Les États-Unis et le Royaume-Uni expriment des craintes concernant le procès des militants prodémocratie à Hongkong

Les États-Unis et le Royaume-Uni ont exprimé des craintes concernant le procès des militants prodémocratie à Hongkong. Ils sont accusés d’avoir voyagé illégalement à Taïwan.

Douze militants prodémocratie ont été arrêtés par les garde-côtes chinois en août alors qu’ils tentaient d’entrer sur le territoire taïwanais par bateau. Ils ont par la suite été accusés de navigation illégale.

Beaucoup d’entre eux ont été libérés sous caution après leur arrestation ou leur inculpation pour leurs liens avec les manifestations antigouvernementales à Hongkong.
L’un d’entre eux est un militant prodémocratie qui a été arrêté parce qu’il aurait violé la loi sur la sécurité nationale du territoire.

Un procès pour 10 des militants a commencé lundi dans un tribunal de la ville méridionale de Shenzhen, voisine de Hongkong.

Des diplomates de pays occidentaux et des journalistes hongkongais se sont rendus au tribunal mais n’ont pas eu la possibilité d’assister aux auditions.

Le tribunal indique avoir écouté les opinions des procureurs et de la défense mais n’a pas révélé davantage de détails sur la procédure.

Avant le premier procès, l’ambassade des États-Unis à Pékin a publié un communiqué appelant à la libération des militants.
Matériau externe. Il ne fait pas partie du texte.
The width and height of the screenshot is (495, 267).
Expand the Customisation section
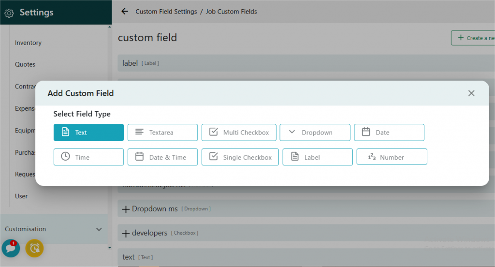(53, 229)
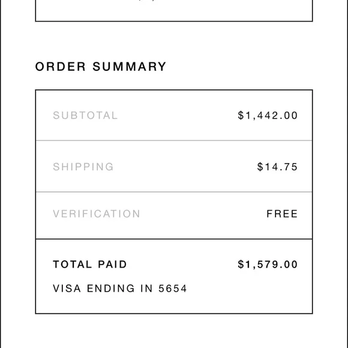Click the FREE verification value
Viewport: 348px width, 348px height.
[x=282, y=214]
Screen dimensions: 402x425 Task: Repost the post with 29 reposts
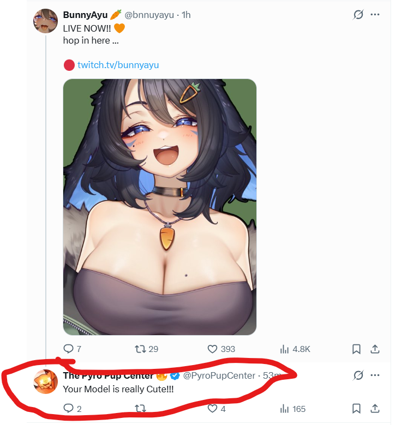coord(147,349)
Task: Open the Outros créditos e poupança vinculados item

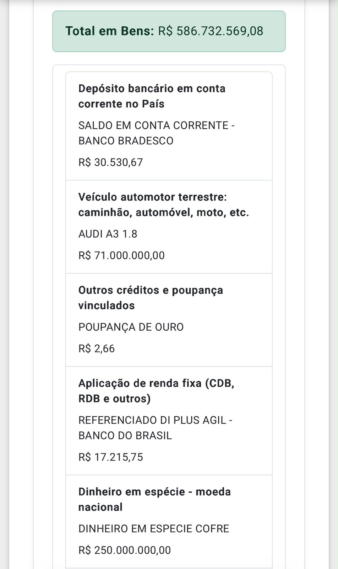Action: coord(169,320)
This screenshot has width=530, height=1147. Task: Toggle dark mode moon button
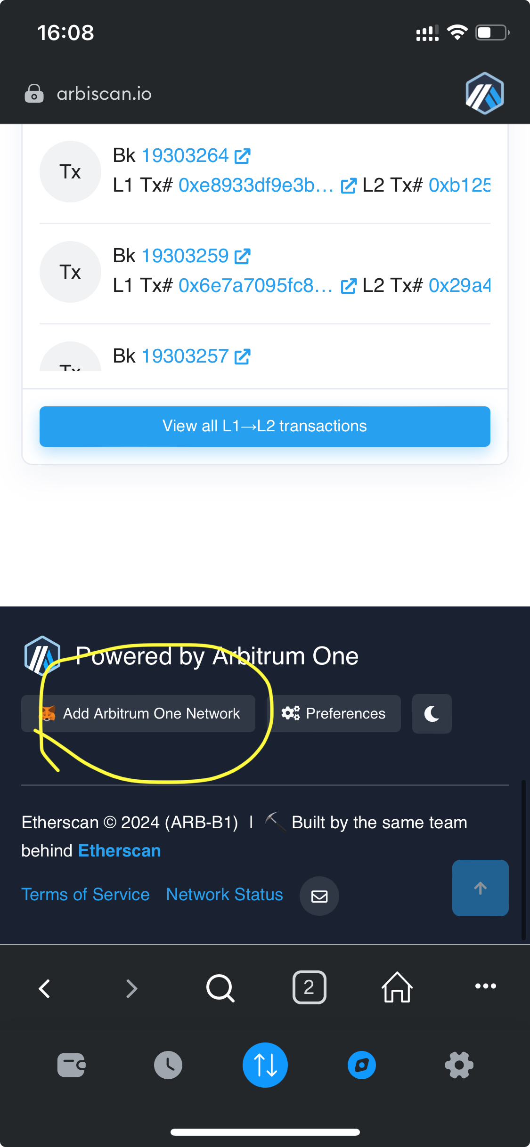(432, 714)
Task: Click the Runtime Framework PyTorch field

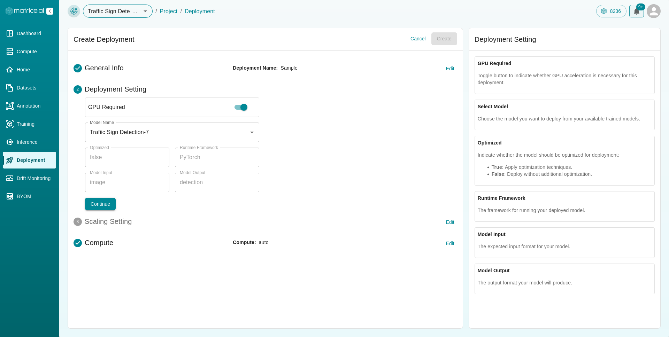Action: (217, 157)
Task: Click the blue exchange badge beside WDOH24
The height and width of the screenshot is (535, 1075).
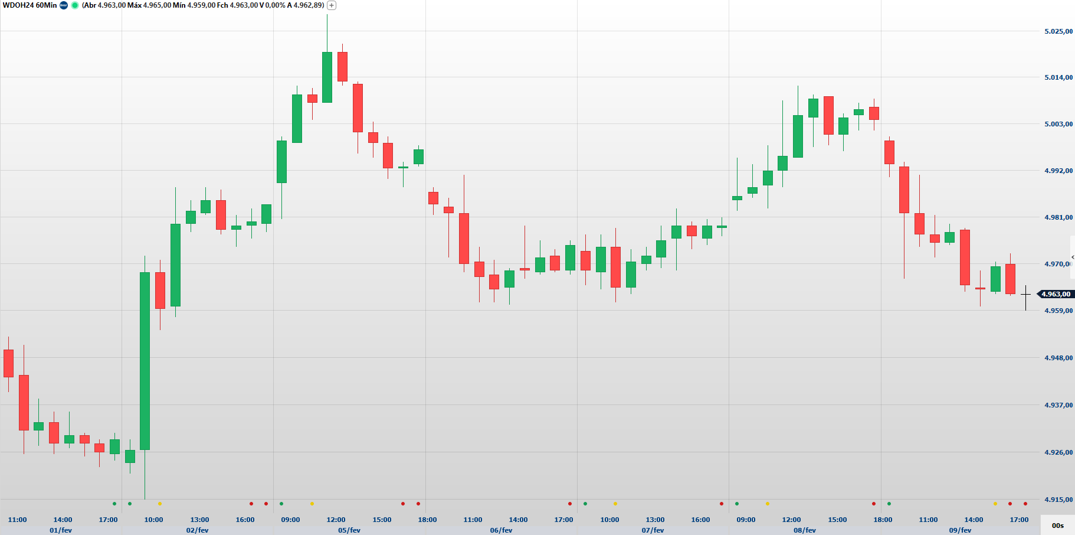Action: click(x=64, y=5)
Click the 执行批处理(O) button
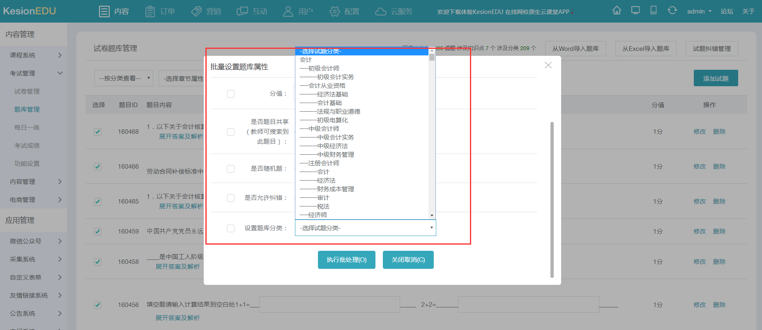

Le communiqué souligne que leur seul « crime » a été de fuir la tyrannie.

Le ministre britannique des Affaires étrangères, Dominic Raab, a déclaré lundi que les militants n’avaient reçu qu’un préavis de trois jours avant leur procès et n’avaient pas eu accès aux avocats de leur choix.

Il a exhorté la Chine à effectuer des procès équitables et de manière transparente.